I was a bit loose in my definition of "virtually free", here is a more formal statement. The price of GPU compute is orders of magnitude more expensive than the cost of RAM, and the costs of caching inputs are tied to RAM and not GPU. To give an example of the most expensive price component, capital, an H100 costs 25K$, 1GB of RAM costs 10$. Therefore the cost component of cached inputs is negligible.
>Think about a normal session. A user might prompt something, wait for the result, re-prompt (you hit "hot" cache) and then go for a coffee. They come back 5 minutes later. You can't keep that in "hot" cache. Now you have to route the next message in that thread to a) a place where you have free "slots"; b) a place that can load the kv cache from "cold" storage and c) a place that has enough "room" to handle a possible max ctx request. These are not easy things to do in practice, at scale.

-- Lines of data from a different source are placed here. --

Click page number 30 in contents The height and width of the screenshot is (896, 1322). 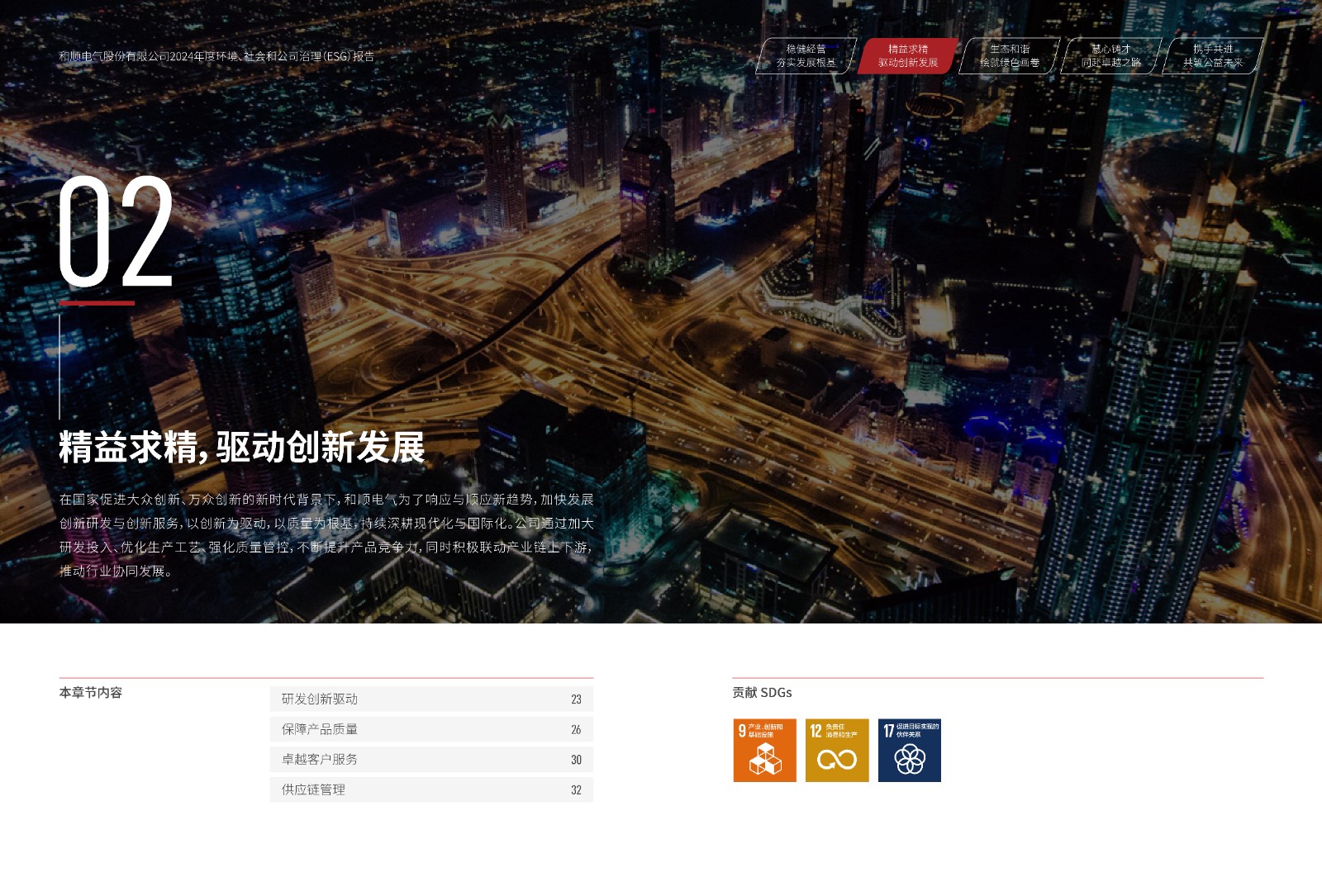(576, 760)
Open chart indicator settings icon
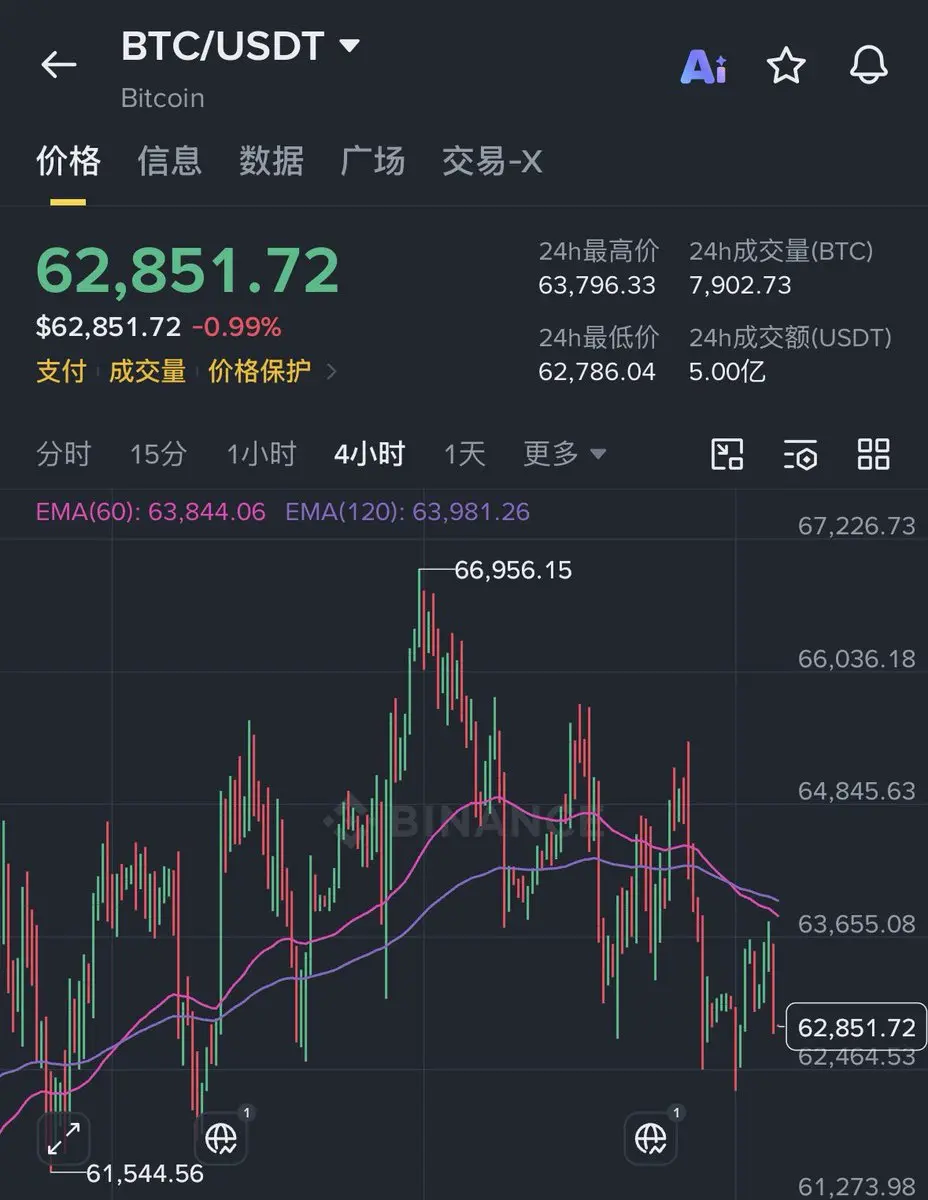Screen dimensions: 928x1200 [800, 454]
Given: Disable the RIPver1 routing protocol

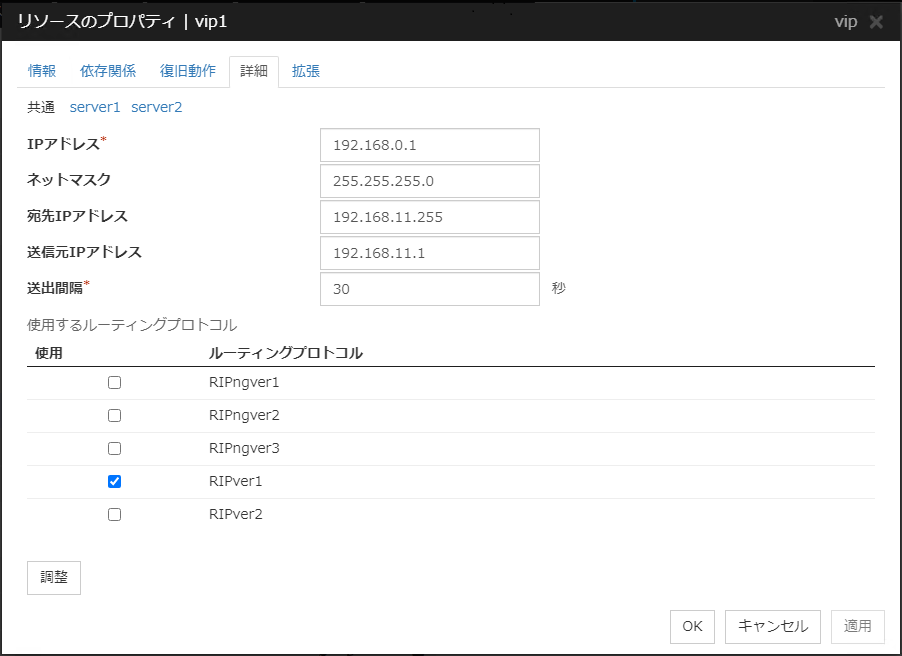Looking at the screenshot, I should tap(114, 481).
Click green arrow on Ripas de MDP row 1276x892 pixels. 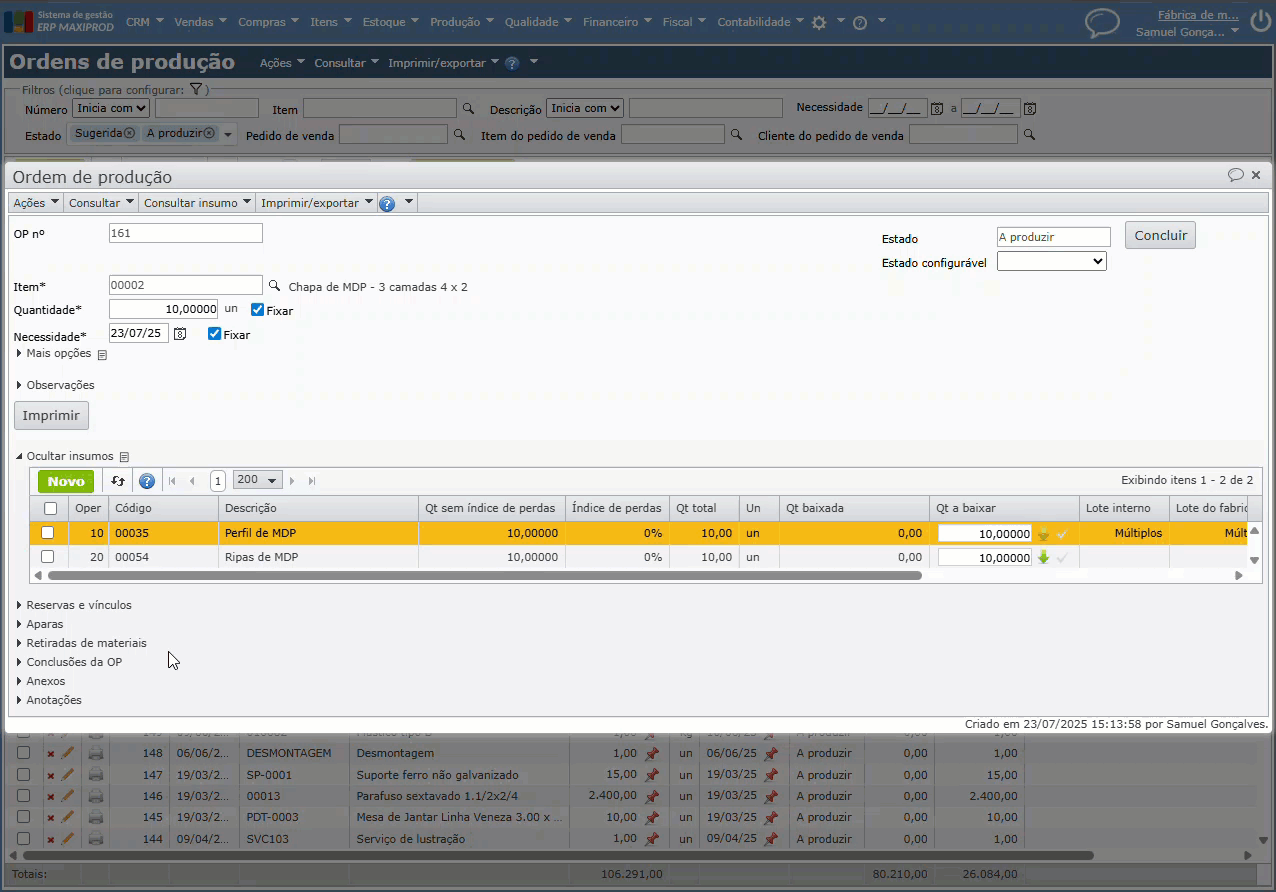(1043, 558)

As I said, sure it's not free, but you are talking about negligible costs when compared to the GPU capex. It's interesting to note that the API provider would charge the same no matter if the inference state is cached for 5 minutes, 1ms or 1 hour. So clearly the thing is not optimally priced yet.
If cached inputs from API calls become your primary cost, then it makes sense to move to an API that pays less for cached inputs (if you haven't already done that), then look into APIs where you can control when and when not to cache and for how long to hold it, and finally, into renting GPU and self-hosting an open weights model.
To give a concrete example, suppose we are building a feature where we want to stop upon hitting an ambiguous output token, our technical approach is to generate one output token at a time, check the logprobs, and continue if the prob of the top token is >90%, otherwise, halt. If we generate 1M output tokens with an API, we will pay for roughly 1M^2/2 cached input tokens, while if we self-host, the compute time will be almost identical to that of just generating 1M output tokens. Obviously if we do that with an API it will be almost entirely profit for the API provider, it's just not a use case that has been optimized for, we are in the early days of any type of deeply technical parametrization being done yet, everyone is just either prompting all the way down, or hacking with models directly, doesn't seem like a lot of in between.